===== Data listing

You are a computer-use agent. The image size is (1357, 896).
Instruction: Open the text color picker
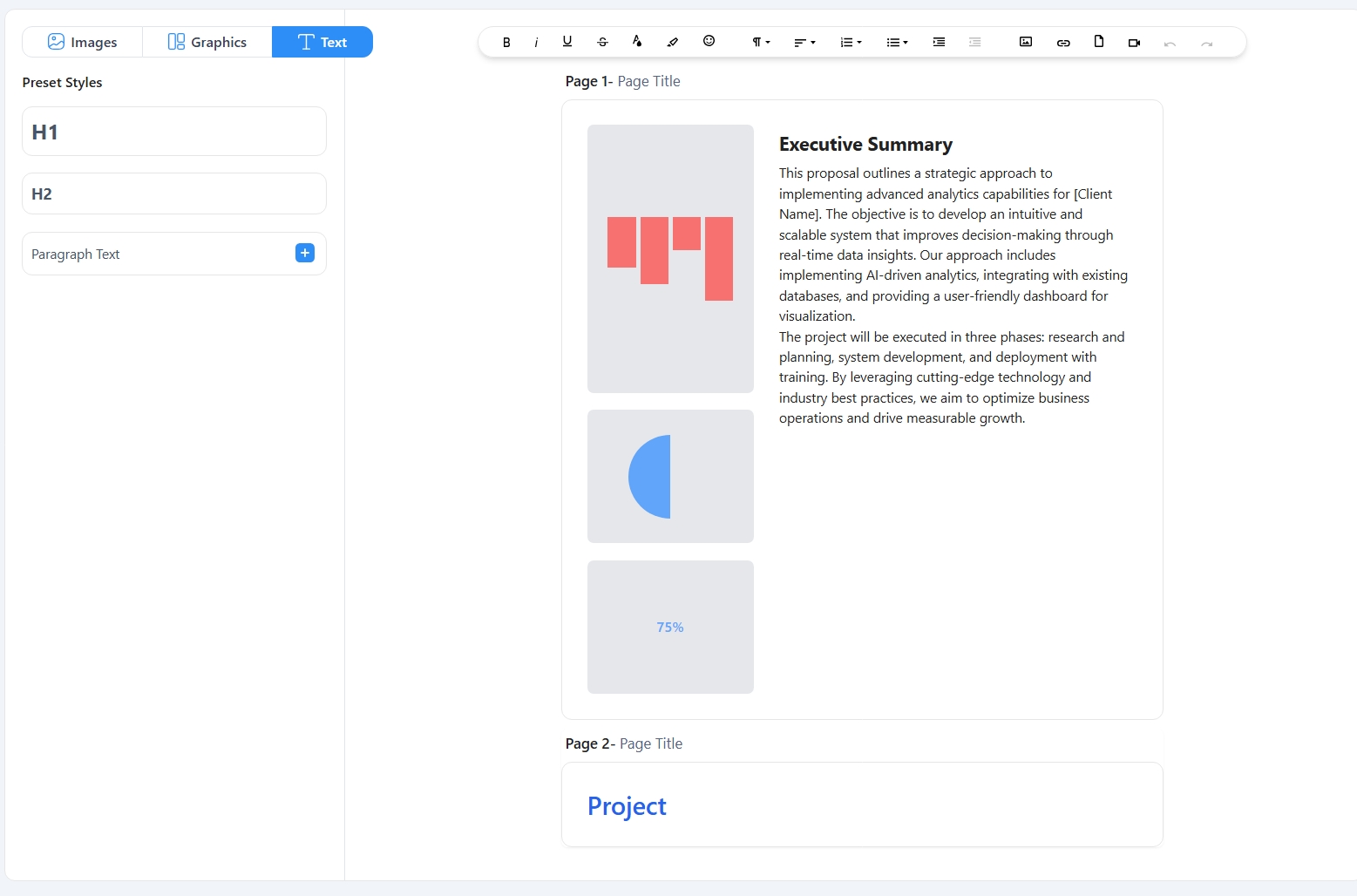637,42
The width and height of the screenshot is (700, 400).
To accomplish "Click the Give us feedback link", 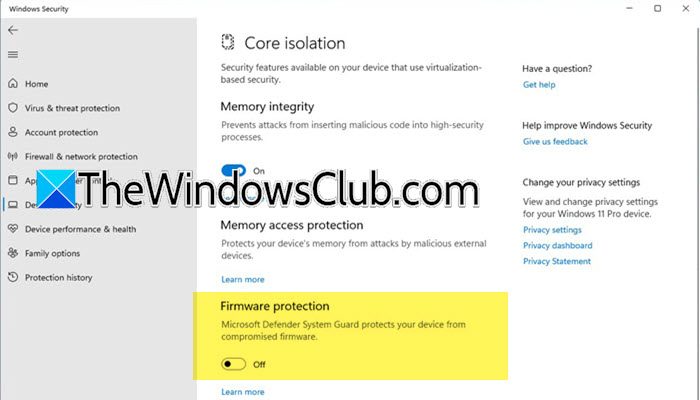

==========

• Work required: Print all the lines above again exactly, without any pictures.

• Output of the exercise:
You are a computer-use agent. The image size is (1357, 896).
Instruction: Open the text color picker
637,42
The width and height of the screenshot is (700, 400).
To accomplish "Click the Give us feedback link", 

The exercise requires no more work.